Our Note-Book by G. K. Chesterton
from the Illustrated London News for April 8, 1911 CW29:65-70

I love Americans, but I shall never understand them: sometimes I think they are too old-fashioned to be understood. But I know at least enough about their wild virtues, vices, and ignorances to know that it is not quite safe to believe everything that is written in an American interview, even when it is an interview with an American. A great many years ago, I remember being interviewed by a very attractive American. With the loyal simplicity of his people, he sent me the exact text of my remarks before he published them, and asked me to correct them. It was just like asking me to correct a translation of my complete works into Chinese. He had apparently reported my opinions quite fairly, but he had made me talk in a particular manner, for which my family would have locked me up. Suppose I said, for instance, "The greatest artist, in the strict sense of art, that America ever produced was Nathaniel Hawthorne," it came out in the American interview something like this: "For sweet, clean, bright-eyed, man-elevating Art, Hawthorne is your smartest man." Suppose I said, "The most sincere and original force in American literature was Walt Whitman, " it came out in the American paper in this sort of way: "See here, Walt Whitman was your one real red-blooded man, and don't you forget it." It did not very much matter. No one who knows me, no one who knows England, can suppose for a moment that I talk like that. He might as well suppose that I talk Yiddish or Pigeon English. But that is just the amusing thing. If a Chinaman translated me into Pigeon English he would know it was a translation. If a Jew translated me into Yiddish he would know it was Yiddish. But this American seemed honestly unaware that he was changing what I said at all. He actually knew so little of the English language that he thought it was the same as the
American language.

At the outset, I allow for this in criticising any interview by, with, or from an American.
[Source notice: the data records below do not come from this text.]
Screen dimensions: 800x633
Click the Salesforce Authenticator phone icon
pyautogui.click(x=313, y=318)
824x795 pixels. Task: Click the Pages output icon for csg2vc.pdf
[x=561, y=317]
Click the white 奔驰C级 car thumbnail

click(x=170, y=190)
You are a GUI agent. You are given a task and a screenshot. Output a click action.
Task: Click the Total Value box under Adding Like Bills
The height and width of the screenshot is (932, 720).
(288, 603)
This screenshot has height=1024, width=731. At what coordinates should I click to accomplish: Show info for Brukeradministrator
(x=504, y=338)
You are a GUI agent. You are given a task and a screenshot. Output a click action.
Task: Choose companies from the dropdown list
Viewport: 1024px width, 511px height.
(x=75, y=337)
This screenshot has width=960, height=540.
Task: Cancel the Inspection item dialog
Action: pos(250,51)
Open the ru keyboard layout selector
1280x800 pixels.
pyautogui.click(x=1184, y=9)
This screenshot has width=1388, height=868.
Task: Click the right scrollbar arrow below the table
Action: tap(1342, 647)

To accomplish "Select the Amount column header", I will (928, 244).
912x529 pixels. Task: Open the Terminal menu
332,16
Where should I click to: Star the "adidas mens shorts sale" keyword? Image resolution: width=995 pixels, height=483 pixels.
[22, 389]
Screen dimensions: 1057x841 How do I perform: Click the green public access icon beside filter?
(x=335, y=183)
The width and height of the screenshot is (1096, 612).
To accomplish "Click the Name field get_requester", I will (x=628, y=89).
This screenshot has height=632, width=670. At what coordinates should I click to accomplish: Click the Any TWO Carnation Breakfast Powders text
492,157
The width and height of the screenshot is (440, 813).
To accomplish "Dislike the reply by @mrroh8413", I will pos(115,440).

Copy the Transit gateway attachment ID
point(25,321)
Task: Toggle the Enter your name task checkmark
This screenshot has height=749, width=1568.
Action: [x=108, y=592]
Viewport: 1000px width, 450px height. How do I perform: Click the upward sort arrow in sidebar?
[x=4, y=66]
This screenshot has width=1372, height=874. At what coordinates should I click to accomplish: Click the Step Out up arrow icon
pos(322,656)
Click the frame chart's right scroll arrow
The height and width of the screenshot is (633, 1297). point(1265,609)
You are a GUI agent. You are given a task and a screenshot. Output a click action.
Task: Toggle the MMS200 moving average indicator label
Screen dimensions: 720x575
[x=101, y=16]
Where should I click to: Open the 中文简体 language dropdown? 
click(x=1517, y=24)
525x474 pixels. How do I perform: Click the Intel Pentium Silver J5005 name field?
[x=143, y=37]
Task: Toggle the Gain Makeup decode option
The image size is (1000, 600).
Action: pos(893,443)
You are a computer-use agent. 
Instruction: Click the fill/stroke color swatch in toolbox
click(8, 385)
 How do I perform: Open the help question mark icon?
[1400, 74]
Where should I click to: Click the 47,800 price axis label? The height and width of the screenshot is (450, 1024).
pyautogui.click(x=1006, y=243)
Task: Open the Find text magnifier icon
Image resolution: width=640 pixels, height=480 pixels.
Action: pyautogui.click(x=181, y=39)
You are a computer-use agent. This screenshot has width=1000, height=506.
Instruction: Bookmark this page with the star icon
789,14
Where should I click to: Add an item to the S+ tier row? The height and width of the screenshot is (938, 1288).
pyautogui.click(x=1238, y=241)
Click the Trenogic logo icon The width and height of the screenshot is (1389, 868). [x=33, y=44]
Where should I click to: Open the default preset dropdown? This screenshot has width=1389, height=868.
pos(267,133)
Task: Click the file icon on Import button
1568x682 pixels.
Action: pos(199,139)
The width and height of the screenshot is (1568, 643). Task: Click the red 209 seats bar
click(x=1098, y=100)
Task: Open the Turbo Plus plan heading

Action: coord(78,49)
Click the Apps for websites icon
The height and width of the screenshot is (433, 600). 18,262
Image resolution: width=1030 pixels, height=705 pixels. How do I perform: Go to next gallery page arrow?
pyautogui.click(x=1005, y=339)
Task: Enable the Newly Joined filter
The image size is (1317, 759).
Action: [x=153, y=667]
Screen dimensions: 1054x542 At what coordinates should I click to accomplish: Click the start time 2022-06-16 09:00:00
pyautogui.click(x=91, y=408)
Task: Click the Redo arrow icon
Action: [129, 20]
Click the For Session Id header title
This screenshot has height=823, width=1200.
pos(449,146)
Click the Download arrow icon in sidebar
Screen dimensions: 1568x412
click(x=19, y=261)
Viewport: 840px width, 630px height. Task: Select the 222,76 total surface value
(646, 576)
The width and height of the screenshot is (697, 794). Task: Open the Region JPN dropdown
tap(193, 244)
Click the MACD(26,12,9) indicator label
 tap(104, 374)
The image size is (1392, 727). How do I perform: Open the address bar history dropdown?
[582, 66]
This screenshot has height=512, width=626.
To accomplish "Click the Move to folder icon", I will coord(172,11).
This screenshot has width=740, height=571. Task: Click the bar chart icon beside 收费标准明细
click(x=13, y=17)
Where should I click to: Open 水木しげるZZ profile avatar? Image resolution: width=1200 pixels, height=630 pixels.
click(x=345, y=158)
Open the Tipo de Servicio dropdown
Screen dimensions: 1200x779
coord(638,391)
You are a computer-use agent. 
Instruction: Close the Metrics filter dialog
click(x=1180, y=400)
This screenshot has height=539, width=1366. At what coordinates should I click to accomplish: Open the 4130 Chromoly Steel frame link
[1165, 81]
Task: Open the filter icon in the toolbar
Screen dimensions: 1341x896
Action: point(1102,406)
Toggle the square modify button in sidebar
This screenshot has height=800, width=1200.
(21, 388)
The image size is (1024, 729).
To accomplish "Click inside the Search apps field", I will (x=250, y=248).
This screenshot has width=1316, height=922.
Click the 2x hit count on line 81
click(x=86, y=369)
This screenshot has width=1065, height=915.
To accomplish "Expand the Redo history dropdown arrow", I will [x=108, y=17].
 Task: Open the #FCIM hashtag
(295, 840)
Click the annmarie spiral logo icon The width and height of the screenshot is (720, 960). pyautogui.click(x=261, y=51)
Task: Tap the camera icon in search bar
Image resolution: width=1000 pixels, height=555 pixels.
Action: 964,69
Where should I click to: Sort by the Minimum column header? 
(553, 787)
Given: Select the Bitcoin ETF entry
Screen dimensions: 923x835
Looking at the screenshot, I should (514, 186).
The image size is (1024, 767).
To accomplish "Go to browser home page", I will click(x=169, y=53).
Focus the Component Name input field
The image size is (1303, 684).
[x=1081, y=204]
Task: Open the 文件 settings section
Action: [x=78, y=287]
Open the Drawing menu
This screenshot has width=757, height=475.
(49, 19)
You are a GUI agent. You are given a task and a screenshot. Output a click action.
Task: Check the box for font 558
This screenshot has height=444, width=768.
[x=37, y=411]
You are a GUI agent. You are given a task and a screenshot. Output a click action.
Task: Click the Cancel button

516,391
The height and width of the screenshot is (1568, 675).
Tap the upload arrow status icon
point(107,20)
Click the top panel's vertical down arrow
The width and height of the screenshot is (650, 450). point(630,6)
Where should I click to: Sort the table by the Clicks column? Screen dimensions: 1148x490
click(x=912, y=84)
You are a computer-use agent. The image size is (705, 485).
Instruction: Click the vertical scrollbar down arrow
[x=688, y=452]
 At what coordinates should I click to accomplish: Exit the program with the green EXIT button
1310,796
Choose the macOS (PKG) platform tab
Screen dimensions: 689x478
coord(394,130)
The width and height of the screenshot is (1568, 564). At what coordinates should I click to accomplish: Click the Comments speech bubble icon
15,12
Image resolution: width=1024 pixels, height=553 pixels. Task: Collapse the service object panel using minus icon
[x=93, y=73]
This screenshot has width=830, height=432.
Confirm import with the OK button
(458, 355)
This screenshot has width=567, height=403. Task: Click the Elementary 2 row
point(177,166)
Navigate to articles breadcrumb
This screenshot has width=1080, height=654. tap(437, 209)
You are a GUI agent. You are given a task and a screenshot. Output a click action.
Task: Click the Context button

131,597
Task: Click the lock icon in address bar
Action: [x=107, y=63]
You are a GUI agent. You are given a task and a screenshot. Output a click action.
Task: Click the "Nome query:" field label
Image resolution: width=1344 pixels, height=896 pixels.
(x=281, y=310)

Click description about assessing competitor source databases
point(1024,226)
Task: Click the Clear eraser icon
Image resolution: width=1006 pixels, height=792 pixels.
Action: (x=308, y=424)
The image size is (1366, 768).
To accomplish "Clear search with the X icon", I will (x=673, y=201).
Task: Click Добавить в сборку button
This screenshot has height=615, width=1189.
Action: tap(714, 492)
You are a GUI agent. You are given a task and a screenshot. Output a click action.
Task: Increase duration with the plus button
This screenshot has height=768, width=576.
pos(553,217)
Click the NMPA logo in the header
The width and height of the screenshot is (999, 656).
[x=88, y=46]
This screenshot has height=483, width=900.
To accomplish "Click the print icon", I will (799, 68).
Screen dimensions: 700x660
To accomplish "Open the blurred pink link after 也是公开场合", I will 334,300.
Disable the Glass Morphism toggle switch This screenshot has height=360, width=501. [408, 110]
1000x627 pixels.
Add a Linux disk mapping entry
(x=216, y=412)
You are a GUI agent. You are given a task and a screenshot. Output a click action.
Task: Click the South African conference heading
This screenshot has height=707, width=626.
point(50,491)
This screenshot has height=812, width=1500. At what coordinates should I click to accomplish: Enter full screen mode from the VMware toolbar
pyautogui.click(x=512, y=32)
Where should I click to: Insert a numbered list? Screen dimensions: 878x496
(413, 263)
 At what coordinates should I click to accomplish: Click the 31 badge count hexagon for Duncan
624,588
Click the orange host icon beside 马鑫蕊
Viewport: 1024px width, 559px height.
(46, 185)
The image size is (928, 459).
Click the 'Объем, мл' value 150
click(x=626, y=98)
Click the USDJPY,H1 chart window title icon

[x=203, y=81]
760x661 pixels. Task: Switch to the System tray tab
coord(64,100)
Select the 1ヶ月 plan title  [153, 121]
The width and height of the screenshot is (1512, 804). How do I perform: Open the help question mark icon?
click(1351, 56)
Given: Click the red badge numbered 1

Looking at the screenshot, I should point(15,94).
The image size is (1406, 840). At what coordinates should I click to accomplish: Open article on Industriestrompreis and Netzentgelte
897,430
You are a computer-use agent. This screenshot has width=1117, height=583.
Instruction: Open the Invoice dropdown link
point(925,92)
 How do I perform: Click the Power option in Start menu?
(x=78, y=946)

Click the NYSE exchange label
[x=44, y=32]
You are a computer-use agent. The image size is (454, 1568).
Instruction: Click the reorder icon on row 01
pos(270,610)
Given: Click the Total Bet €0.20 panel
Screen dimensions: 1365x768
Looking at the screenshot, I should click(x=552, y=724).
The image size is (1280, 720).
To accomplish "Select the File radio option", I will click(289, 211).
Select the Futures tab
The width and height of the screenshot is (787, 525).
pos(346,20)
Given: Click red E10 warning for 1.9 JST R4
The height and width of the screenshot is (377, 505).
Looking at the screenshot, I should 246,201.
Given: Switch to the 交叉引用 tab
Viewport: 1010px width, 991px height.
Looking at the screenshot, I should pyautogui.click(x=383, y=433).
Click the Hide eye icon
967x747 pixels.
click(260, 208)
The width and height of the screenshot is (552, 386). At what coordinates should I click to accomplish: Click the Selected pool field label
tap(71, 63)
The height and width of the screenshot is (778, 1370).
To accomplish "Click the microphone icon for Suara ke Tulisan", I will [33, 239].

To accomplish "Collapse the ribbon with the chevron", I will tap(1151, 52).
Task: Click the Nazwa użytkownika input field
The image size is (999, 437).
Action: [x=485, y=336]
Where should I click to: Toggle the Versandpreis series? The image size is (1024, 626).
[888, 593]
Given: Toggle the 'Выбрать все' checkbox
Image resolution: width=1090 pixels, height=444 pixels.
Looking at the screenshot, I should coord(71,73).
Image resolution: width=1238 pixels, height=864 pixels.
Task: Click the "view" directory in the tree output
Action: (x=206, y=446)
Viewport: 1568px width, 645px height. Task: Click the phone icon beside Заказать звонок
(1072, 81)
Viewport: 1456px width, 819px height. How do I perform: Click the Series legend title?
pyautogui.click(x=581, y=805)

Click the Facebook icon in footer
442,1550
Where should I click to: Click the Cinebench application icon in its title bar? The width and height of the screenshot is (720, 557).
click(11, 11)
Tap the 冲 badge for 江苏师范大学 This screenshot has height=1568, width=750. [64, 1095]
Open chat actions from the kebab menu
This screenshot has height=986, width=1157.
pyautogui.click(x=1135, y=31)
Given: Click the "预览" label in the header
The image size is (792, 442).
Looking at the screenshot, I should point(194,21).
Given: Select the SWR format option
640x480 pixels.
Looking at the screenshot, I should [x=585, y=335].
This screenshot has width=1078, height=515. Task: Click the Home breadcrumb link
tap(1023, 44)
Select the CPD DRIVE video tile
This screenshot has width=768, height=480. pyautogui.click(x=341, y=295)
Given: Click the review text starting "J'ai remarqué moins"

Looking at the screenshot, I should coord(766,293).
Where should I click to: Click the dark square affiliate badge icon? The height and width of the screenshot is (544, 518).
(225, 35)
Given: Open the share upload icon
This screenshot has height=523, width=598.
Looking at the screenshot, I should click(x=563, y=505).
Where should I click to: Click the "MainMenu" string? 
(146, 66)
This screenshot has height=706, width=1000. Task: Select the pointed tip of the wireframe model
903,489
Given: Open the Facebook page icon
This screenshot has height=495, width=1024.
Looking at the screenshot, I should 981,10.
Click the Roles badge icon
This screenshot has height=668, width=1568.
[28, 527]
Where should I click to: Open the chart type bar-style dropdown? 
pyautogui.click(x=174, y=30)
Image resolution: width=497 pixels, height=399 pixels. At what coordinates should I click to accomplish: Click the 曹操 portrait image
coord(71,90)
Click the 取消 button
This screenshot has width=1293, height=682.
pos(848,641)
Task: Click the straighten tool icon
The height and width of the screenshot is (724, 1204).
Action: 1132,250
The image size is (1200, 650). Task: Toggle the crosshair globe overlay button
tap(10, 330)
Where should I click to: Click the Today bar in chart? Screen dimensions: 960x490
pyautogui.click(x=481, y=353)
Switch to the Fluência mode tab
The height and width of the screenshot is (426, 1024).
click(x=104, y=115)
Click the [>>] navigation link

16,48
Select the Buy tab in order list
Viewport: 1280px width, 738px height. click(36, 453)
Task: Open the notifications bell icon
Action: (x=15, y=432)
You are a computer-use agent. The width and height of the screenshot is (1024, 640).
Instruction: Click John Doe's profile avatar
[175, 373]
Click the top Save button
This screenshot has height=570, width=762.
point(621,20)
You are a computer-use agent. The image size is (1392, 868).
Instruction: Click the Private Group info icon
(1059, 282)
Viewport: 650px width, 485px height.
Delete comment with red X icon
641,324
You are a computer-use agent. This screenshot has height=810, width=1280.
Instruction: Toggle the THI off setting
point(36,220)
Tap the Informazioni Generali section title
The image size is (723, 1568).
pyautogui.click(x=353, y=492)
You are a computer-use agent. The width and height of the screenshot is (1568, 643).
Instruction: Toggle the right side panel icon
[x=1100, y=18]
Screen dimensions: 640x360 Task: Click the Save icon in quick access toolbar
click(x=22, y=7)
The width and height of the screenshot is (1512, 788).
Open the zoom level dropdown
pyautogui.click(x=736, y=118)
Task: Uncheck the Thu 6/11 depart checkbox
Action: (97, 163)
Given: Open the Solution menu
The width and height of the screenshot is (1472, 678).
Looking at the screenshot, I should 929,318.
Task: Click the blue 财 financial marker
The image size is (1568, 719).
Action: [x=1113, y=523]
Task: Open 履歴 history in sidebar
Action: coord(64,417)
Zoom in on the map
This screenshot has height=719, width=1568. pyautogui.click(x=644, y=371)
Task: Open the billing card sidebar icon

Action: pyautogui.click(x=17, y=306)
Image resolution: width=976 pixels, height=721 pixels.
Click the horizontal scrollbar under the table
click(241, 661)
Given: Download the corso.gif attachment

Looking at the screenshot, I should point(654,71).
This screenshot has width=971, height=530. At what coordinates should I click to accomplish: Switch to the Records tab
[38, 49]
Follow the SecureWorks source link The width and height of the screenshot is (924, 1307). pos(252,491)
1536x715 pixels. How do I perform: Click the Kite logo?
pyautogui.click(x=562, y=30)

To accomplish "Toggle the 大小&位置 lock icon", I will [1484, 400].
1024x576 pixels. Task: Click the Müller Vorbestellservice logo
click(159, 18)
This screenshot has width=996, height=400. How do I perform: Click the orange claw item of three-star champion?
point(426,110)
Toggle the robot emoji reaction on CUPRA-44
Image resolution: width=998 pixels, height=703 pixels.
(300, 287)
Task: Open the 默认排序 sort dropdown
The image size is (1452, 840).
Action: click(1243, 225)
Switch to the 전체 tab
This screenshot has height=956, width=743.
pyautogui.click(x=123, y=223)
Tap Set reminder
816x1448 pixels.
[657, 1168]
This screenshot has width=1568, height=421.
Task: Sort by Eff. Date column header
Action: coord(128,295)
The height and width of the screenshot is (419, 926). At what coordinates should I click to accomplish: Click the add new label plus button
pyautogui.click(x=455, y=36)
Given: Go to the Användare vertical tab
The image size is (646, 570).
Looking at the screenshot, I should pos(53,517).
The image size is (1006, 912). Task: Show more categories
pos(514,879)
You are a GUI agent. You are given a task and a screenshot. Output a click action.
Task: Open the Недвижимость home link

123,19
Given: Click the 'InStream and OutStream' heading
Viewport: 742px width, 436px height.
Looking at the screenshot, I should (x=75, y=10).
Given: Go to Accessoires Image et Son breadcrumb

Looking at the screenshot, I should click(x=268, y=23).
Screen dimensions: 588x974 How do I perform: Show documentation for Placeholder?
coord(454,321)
I allow for the fact that the subject of the interview may be talking this mysterious tongue; I also allow for the fact that the interviewer may be turning it into a confusion of tongues. But when all these allowances have been made, I do really think that the interview with the celebrated Mr. Edison in Nash's Magazine is a perfect prodigy of the preposterous. As the thing is stated in this interview, the scientist reveals the total collapse of his own science. The essence of science is precision. It may or may not be true that three feet make a yard. It is a point that I have never found it necessary to examine. But I have no doubt that if they do not, the surveying of land will become a very false and fantastic experiment. Now Mr. Edison (in this interview) obviously has not even the faintest notion of what exactitude means. Suppose I say I have measured a tree from the root to the topmost twig just outside my door, and it comes to just 30 feet. Then you might (possibly) believe me. Suppose I then said, "A tree which will shortly grow about two miles from St. Petersburg will also grow to the exact height of 30 feet," you would conclude that I was either an inspired prophet, in the second case, or an extraordinarily reckless witness, in the first. Yet this is exactly what Mr. Edison does. He will use such a number as "30" about things that he does understand and which I do not in the least understand; and if he says that he can provide a sheet of nickel 30 feet long or 30,000 feet long, I am quite willing to believe him, for he speaks with authority. But a little further on I find him saying, "All furniture will soon be made of steel. The steel required for a given piece of furniture costs only one-fifth as much as the wood would cost for the same piece of furniture... The babies of the next generation will sit in steel high chairs and eat from steel tables. They
will not know what wooden furniture is."

All this fanaticism is so remote from real life that, when I first read it, I was not even quite sure what "eat from steel tables" meant. For a moment I fancied that the exact mind of Mr. Edison had really discovered that one could eat a steel table. This is improbable; but it is not really more improbable that one should admire a steel table. Mr. Edison, as I understood him, went on to argue that one should pass from brick to steel in building because it was cheaper, and to pass from steel to concrete because it is cheaper still. It did not seem to occur to him, as it has occurred to the philosophers from the beginning of the world, that it is cheaper still not to build at all. If you can do without the house you want, do without it. Live in a tent, or workhouse, or a social settlement. But if you want a wooden house, there is no conceivable argument in the whole range of human thought to induce you to accept a steel one. If Mr. Edison merely says, "Why have wooden chairs when steel ones are cheaper?" the very simple answer is, that clear-headed people look at what they are buying, as well as what they are paying for it. You might just as well say, "Why have wooden violins when you can have tin whistles so much cheaper?" I know no reply calculated to penetrate an exact mind like Mr. Edison's, except the reply that some people want violins.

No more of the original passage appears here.